Dataset content:
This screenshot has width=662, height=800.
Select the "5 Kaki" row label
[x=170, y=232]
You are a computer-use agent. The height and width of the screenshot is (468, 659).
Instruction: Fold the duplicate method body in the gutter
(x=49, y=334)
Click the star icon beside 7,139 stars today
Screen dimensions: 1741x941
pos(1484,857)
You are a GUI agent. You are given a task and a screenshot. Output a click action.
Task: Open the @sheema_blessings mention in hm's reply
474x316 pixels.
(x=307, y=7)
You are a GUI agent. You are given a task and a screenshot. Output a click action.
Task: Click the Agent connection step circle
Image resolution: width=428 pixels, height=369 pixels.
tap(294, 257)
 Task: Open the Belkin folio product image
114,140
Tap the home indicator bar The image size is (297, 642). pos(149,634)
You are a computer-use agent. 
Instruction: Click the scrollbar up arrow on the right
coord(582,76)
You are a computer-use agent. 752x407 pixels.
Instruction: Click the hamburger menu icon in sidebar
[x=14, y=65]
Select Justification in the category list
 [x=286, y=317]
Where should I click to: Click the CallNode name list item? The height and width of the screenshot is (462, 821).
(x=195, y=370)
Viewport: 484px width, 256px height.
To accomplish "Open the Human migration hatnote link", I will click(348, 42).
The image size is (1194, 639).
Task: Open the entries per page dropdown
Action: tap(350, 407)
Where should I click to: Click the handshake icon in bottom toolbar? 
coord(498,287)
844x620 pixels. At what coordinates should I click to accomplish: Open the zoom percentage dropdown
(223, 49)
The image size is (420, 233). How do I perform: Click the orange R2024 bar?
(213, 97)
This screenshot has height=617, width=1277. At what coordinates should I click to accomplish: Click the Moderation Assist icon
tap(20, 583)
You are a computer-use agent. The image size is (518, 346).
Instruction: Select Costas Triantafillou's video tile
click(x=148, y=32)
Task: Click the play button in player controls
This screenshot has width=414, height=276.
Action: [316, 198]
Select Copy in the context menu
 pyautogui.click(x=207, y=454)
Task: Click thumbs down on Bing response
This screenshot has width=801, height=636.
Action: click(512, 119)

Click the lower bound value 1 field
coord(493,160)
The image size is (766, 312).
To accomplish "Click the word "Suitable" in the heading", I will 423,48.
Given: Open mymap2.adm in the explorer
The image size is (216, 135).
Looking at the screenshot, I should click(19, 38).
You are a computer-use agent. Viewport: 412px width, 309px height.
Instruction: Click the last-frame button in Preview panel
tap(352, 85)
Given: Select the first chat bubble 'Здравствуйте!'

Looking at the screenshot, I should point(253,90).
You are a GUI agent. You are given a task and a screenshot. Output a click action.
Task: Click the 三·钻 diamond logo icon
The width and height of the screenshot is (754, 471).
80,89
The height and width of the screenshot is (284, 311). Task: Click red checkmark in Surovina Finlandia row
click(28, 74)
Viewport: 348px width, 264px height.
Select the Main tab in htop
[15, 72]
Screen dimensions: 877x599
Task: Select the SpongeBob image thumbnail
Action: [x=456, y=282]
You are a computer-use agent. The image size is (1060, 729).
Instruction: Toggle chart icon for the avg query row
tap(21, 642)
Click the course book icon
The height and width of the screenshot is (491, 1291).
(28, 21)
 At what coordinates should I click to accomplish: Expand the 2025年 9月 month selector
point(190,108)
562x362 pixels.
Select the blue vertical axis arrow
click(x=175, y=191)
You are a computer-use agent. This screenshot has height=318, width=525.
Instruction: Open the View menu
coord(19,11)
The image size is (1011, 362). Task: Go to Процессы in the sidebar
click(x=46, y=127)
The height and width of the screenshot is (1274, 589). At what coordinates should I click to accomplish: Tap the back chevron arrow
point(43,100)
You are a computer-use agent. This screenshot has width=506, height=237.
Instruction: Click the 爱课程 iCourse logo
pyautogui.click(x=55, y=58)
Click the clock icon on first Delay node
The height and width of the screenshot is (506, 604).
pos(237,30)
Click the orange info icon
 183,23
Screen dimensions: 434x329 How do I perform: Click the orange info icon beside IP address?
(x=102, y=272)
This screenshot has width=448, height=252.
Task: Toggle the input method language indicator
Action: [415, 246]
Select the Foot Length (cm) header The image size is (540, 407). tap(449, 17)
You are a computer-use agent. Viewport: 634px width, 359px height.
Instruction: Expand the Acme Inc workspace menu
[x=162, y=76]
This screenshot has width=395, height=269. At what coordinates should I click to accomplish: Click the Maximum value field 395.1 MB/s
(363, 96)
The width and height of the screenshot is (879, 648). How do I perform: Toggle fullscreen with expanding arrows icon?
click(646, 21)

Required action: Could the entire listing be reproduced without any alteration?

Your solution:
This screenshot has width=662, height=800.
Select the "5 Kaki" row label
[x=170, y=232]
You are a computer-use agent. The height and width of the screenshot is (468, 659).
Instruction: Fold the duplicate method body in the gutter
(x=49, y=334)
Click the star icon beside 7,139 stars today
Screen dimensions: 1741x941
pos(1484,857)
You are a GUI agent. You are given a task and a screenshot. Output a click action.
Task: Open the @sheema_blessings mention in hm's reply
474x316 pixels.
(x=307, y=7)
You are a GUI agent. You are given a task and a screenshot. Output a click action.
Task: Click the Agent connection step circle
Image resolution: width=428 pixels, height=369 pixels.
tap(294, 257)
 Task: Open the Belkin folio product image
114,140
Tap the home indicator bar The image size is (297, 642). pos(149,634)
You are a computer-use agent. 
Instruction: Click the scrollbar up arrow on the right
coord(582,76)
You are a computer-use agent. 752x407 pixels.
Instruction: Click the hamburger menu icon in sidebar
[x=14, y=65]
Select Justification in the category list
 [x=286, y=317]
Where should I click to: Click the CallNode name list item? The height and width of the screenshot is (462, 821).
(x=195, y=370)
Viewport: 484px width, 256px height.
To accomplish "Open the Human migration hatnote link", I will click(348, 42).
The image size is (1194, 639).
Task: Open the entries per page dropdown
Action: tap(350, 407)
Where should I click to: Click the handshake icon in bottom toolbar? 
coord(498,287)
844x620 pixels. At what coordinates should I click to accomplish: Open the zoom percentage dropdown
(223, 49)
The image size is (420, 233). How do I perform: Click the orange R2024 bar?
(213, 97)
This screenshot has height=617, width=1277. At what coordinates should I click to accomplish: Click the Moderation Assist icon
tap(20, 583)
You are a computer-use agent. The image size is (518, 346).
Instruction: Select Costas Triantafillou's video tile
click(x=148, y=32)
Task: Click the play button in player controls
This screenshot has width=414, height=276.
Action: [316, 198]
Select Copy in the context menu
 pyautogui.click(x=207, y=454)
Task: Click thumbs down on Bing response
This screenshot has width=801, height=636.
Action: click(512, 119)

Click the lower bound value 1 field
coord(493,160)
The image size is (766, 312).
To accomplish "Click the word "Suitable" in the heading", I will 423,48.
Given: Open mymap2.adm in the explorer
The image size is (216, 135).
Looking at the screenshot, I should click(19, 38).
You are a computer-use agent. Viewport: 412px width, 309px height.
Instruction: Click the last-frame button in Preview panel
tap(352, 85)
Given: Select the first chat bubble 'Здравствуйте!'

Looking at the screenshot, I should point(253,90).
You are a GUI agent. You are given a task and a screenshot. Output a click action.
Task: Click the 三·钻 diamond logo icon
The width and height of the screenshot is (754, 471).
80,89
The height and width of the screenshot is (284, 311). Task: Click red checkmark in Surovina Finlandia row
click(28, 74)
Viewport: 348px width, 264px height.
Select the Main tab in htop
[15, 72]
Screen dimensions: 877x599
Task: Select the SpongeBob image thumbnail
Action: [x=456, y=282]
You are a computer-use agent. The image size is (1060, 729).
Instruction: Toggle chart icon for the avg query row
tap(21, 642)
Click the course book icon
The height and width of the screenshot is (491, 1291).
(28, 21)
 At what coordinates should I click to accomplish: Expand the 2025年 9月 month selector
point(190,108)
562x362 pixels.
Select the blue vertical axis arrow
click(x=175, y=191)
You are a computer-use agent. This screenshot has height=318, width=525.
Instruction: Open the View menu
coord(19,11)
The image size is (1011, 362). Task: Go to Процессы in the sidebar
click(x=46, y=127)
The height and width of the screenshot is (1274, 589). At what coordinates should I click to accomplish: Tap the back chevron arrow
point(43,100)
You are a computer-use agent. This screenshot has width=506, height=237.
Instruction: Click the 爱课程 iCourse logo
pyautogui.click(x=55, y=58)
Click the clock icon on first Delay node
The height and width of the screenshot is (506, 604).
pos(237,30)
Click the orange info icon
 183,23
Screen dimensions: 434x329 How do I perform: Click the orange info icon beside IP address?
(x=102, y=272)
This screenshot has width=448, height=252.
Task: Toggle the input method language indicator
Action: [415, 246]
Select the Foot Length (cm) header The image size is (540, 407). tap(449, 17)
You are a computer-use agent. Viewport: 634px width, 359px height.
Instruction: Expand the Acme Inc workspace menu
[x=162, y=76]
This screenshot has width=395, height=269. At what coordinates should I click to accomplish: Click the Maximum value field 395.1 MB/s
(363, 96)
The width and height of the screenshot is (879, 648). How do I perform: Toggle fullscreen with expanding arrows icon?
click(646, 21)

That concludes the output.